New York Times Guest Essay by Joel Grey, Nov. 24, 2024
"This past week marked 58 years since the opening night for the Broadway premiere of “Cabaret” in 1966. At the time, the country was in deep turmoil. Overseas, the Vietnam War was escalating, and at home, our most regressive forces were counterpunching against the progress demanded by the civil rights movement. The composer John Kander, the lyricist Fred Ebb and the playwright Joe Masteroff wrote “Cabaret” in collaboration with the director Harold Prince as a response to the era. The parallels between the rise of fascism in 1930s Berlin as depicted in the show and the mounting tensions of the 1960s in America were both obvious and ominous.
I played the Emcee — the Kit Kat Club’s master of distraction, keeping Berlin mesmerized while Nazism slipped in through the back door. Night after night, I witnessed audiences grappling with the raw, unsettling reflection that “Cabaret” held up to them. Some material was simply too much for the audience to handle. “If You Could See Her,” which has the Emcee singing of his love for a gorilla — a thinly veiled commentary on antisemitic attitudes — ended with the lyric: “If you could see her through my eyes, she wouldn’t look Jewish at all.”
When we first performed it, in Boston, audiences gasped and recoiled. It was too offensive, too raw, too cruel. Producers fretted and the line was changed to “She isn’t a meeskite at all,” softening the blow, yes, but also the impact. I resented the change and would often, to the chagrin of stage management, “forget” to make the swap throughout that pre-Broadway run.
I’m hearing from friends in the current Broadway production of “Cabaret” that the line is once again getting an audible response, but of a different sort. On more than one occasion in the past two weeks — since the election — a small number of audience members have squealed with laughter at “She wouldn’t look Jewish at all.” In the late 1960s, we softened the line because the truth was too hard to hear. Today, it seems the line is playing exactly as the Nazi-sympathizing Emcee would have intended.
My initial assessment, when word first reached me about this unusual reaction, was that these must be the triumphant laughs of the complicit, suddenly drunk on power and unafraid to let their bigotry be known. Now I find myself considering other hypotheses. Are these the hollow, uneasy laughs of an audience that has retreated into the comfort of irony and detachment? Are these vocalized signals of acceptance? Audible white flags of surrender to the state of things? A collective shrug of indifference?
I honestly don’t know which of these versions I find most ominous, but all of them should serve as a glaring reminder of how dangerously easy it is to accept bigotry when we are emotionally exhausted and politically overwhelmed.

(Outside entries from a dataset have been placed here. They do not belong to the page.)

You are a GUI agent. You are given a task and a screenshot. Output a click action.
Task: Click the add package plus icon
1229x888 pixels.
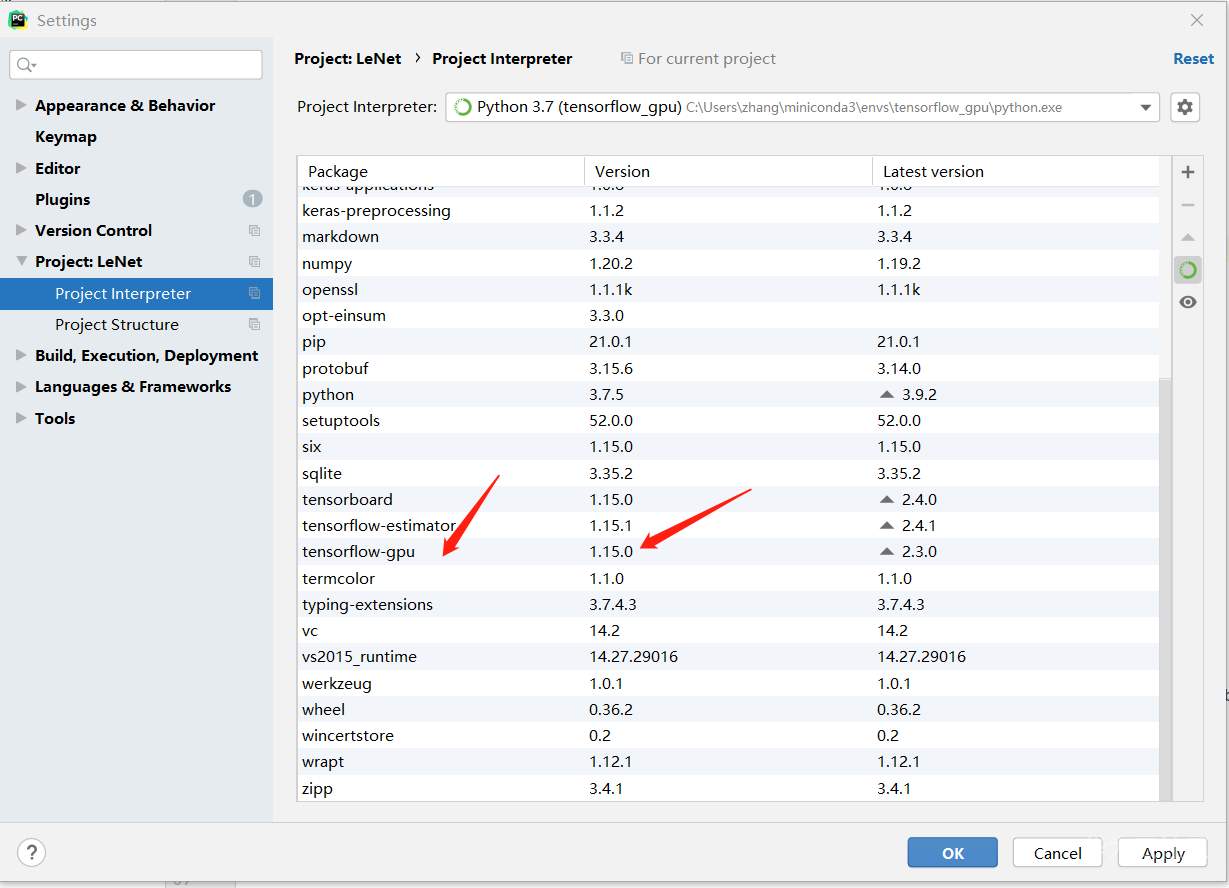click(1188, 172)
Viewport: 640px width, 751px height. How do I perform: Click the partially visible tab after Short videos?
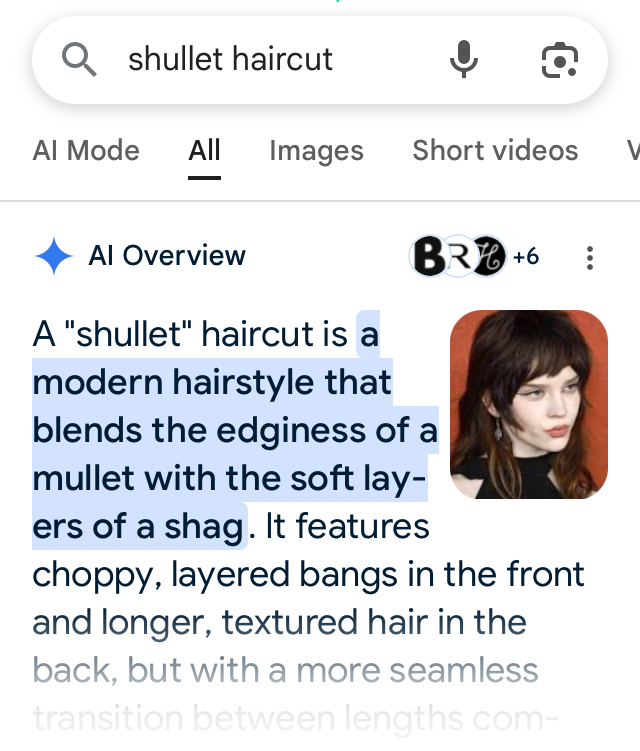pyautogui.click(x=633, y=150)
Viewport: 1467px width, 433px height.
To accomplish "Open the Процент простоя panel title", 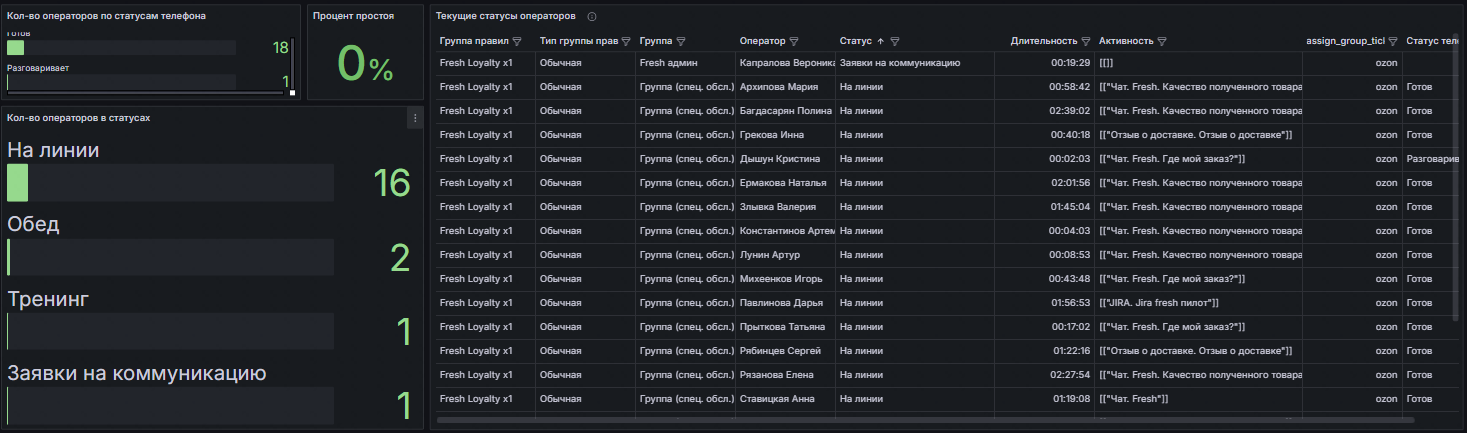I will (353, 17).
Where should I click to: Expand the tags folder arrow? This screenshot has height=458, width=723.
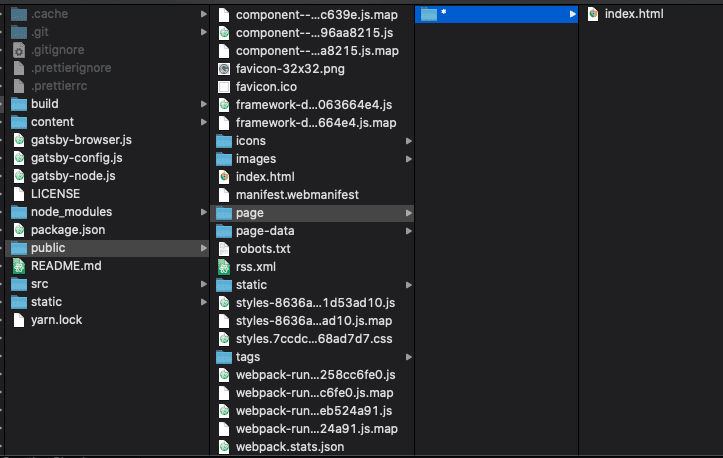408,357
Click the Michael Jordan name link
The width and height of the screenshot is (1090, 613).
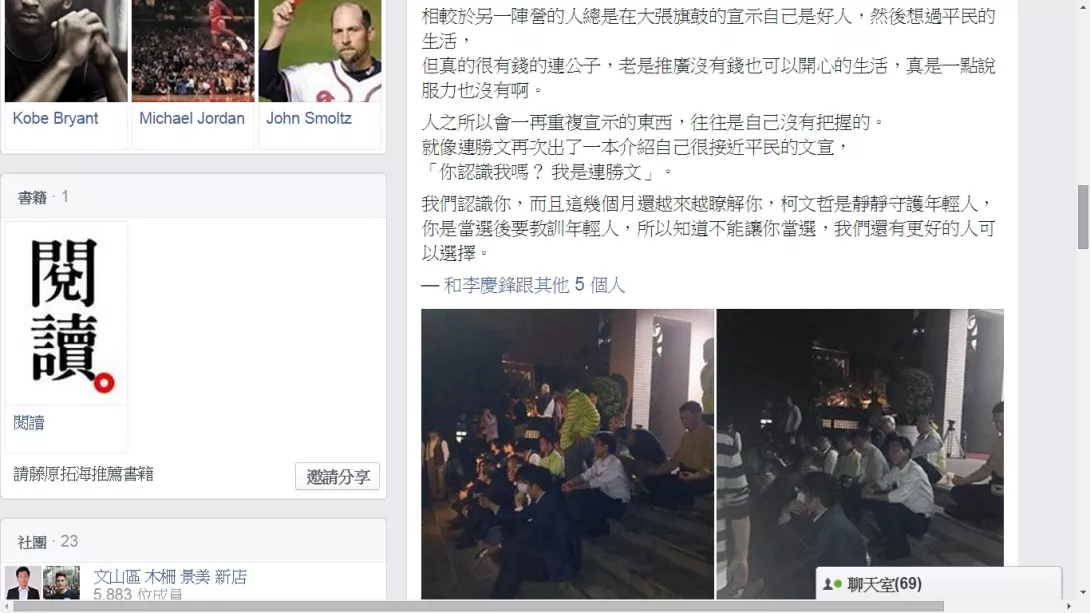point(192,118)
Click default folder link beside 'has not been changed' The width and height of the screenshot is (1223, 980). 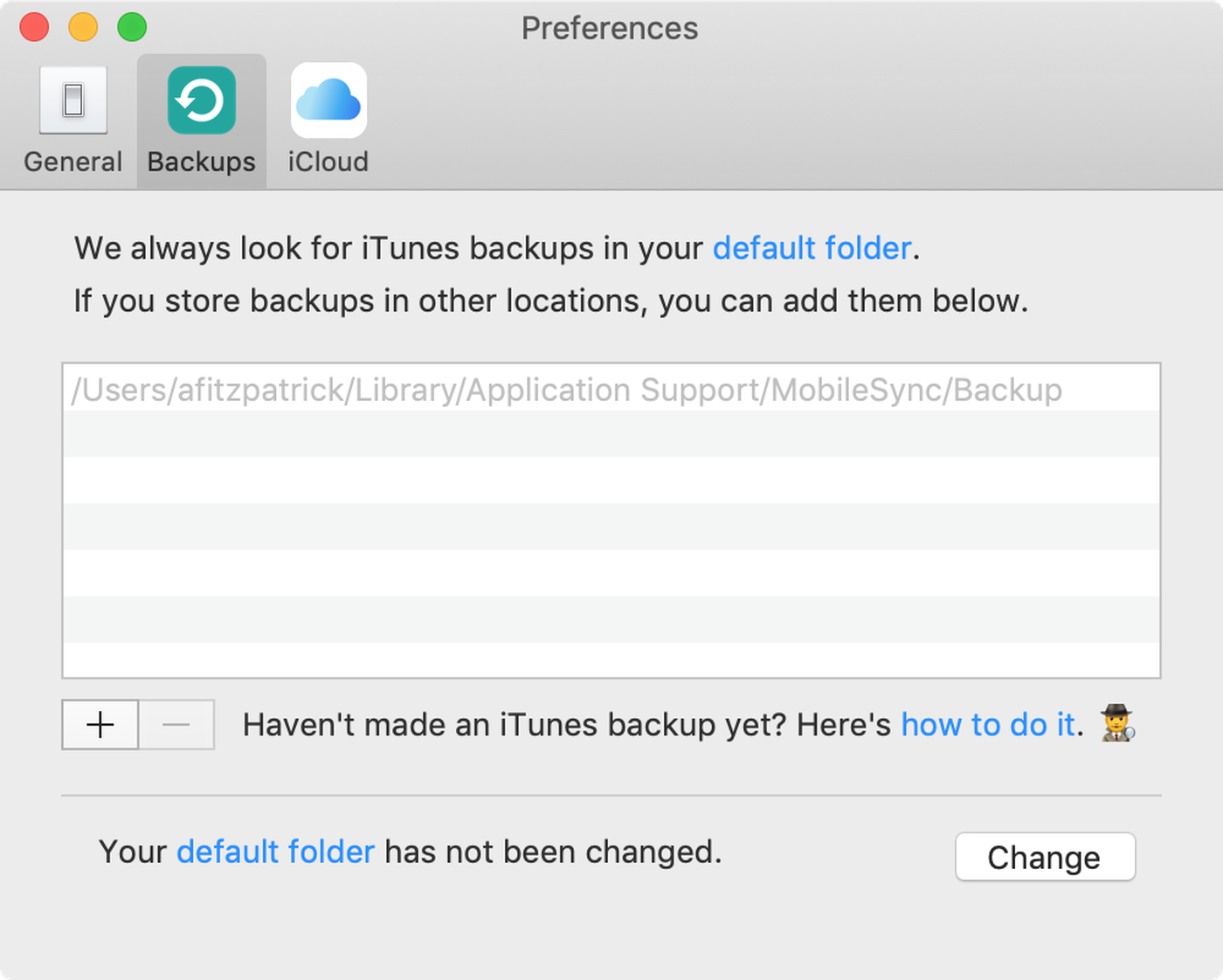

The 1960s were a time of social upheaval, but also a time of hope. There was a sense that as a society, we were striving toward progress — that the fight for civil rights, for peace, for equality was a fight we could win. “Cabaret,” with its portrayal of a decadent society willfully ignorant of its own demise, provided a stark counterpoint to that hope. It was a warning against the seductive power of distraction, the dangers of apathy and the perils of looking away when history demands that we look closer.
Now, in 2024, we find ourselves in a different, far more precarious moment. The recent election of Donald Trump to a second term has left many Americans, particularly those who fought so hard against the forces of authoritarianism and hate, feeling drained and disillusioned. There’s a sense that we have seen this show before, that we know how it ends, and that we’re powerless to stop it. Or worse, a sense that even though we are facing dark times, they won’t really affect our own day-to-day lives — echoing the tragically shortsighted assessment of so many European Jews in the 1920s and ’30s.
“Cabaret,” with all its humor, spectacle and tunefulness, has always been both the peanut butter and the pill hidden within. It’s an entertainment that seduces us into distraction. “Leave your troubles outside,” the Emcee implores in his opening number. “In here, life is beautiful.” It’s also a cautionary tale that forces us to confront the perils of falling prey to such distractions.
The current revival cleverly ramps up the seduction, staging the show in a fully immersive, champagne-soaked party environment constructed to beguile its audience. Only when the Nazis finally show up do we see how false our velvet-enrobed sense of security has been. We, too, have chosen not to see what has been directly in front of us.
The democratic election of an authoritarian figure, the normalization of bigotry, the complicity of the frightened masses — none of these are new themes. We have indeed seen this show before, and I fear we do know how it ends. It’s understandable to want to retreat, to find solace where we can, but we cannot afford to look away.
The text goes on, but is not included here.